*Requirements*: Rewrite everything from the line containing "Given: Expand the scheduled-events tree node" down to the end of the records, switching "tree node" to "folder" and leaving all else unchanged.

*Provided data*:
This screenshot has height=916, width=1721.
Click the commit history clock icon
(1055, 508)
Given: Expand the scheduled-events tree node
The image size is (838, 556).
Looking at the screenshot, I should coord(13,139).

*Exercise answer*:
Given: Expand the scheduled-events folder
The image size is (838, 556).
Looking at the screenshot, I should coord(13,139).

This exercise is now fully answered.